The production process for these components is notoriously complex due to the sheer size and flexibility of the workpieces, in addition to the challenges of automating the assembly. Crucially, designing robotic grippers to manipulate the components is not only cumbersome but also a significant investment in time and resources. Previously, manually designing automation solutions for such intricate tasks could take years, given the vast scope for solutions and prolonged iteration cycles needed.
Using NOVA and NVIDIA Omniverse, Volkswagen was able to leverage reinforcement learning on a digital twin for its design journey. That allowed it to:
- Utilize randomization to explore multiple layouts and gripper designs.
- Specify material properties to align with production requirements.
- Generate multiple strategies for the assembly process, breaking it into manageable sub-procedures.
- Leverage a GPU cluster to test various variants in parallel.
- Optimize for collision-free operations, minimal cycle times, and stable sub-processes.
- Implement adaptive processes utilizing vision and force sensors with real-time adjustments.
Volkswagen was able to derive multiple working strategies automatically in just 17 hours — a process that traditionally took months or years.
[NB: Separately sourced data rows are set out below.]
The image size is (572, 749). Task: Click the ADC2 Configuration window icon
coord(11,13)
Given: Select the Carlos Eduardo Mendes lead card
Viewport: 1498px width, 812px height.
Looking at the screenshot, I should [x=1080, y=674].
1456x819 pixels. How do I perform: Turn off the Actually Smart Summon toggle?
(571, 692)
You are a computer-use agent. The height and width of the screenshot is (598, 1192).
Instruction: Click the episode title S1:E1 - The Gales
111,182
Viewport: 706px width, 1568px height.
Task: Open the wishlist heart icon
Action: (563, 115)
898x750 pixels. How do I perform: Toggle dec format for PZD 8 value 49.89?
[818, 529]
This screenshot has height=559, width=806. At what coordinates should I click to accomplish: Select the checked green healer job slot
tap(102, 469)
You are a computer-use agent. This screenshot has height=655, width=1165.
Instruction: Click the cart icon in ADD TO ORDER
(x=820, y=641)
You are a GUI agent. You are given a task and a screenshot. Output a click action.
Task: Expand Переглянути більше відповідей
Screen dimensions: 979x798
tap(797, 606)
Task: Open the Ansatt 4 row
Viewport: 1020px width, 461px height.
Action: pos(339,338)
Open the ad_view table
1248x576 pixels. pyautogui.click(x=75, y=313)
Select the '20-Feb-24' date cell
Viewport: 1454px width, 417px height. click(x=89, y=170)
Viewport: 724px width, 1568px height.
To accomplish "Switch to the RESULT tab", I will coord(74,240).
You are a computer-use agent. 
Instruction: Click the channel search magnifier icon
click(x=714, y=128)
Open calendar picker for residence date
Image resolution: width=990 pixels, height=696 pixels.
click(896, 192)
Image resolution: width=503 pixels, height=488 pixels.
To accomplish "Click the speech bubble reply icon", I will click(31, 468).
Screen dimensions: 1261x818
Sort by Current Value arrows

That success highlights a pivotal shift towards efficiency and innovation in automotive assembly, setting a benchmark for future automation processes.

A new age of automation — what’s possible when robots think and adapt?
Physical AI is rewriting the future of robotics programming. Its scalable and adaptable nature enables manufacturers of all sizes to reap the benefits of intelligent automation. By reducing costs, increasing efficiency, and eliminating barriers for SMEs, physical AI presents a new chapter for global manufacturing.
Wandelbots’ integration with NVIDIA Omniverse and NVIDIA Isaac Sim ensures that simulation and physical execution stay in sync, enabling real-time testing, validation, and troubleshooting. Whether deployed via cloud or on-premises, SoftServe can help companies use Wandelbots NOVA to reduce development time, lower costs, and confidently scale AI-driven robotics across their operations.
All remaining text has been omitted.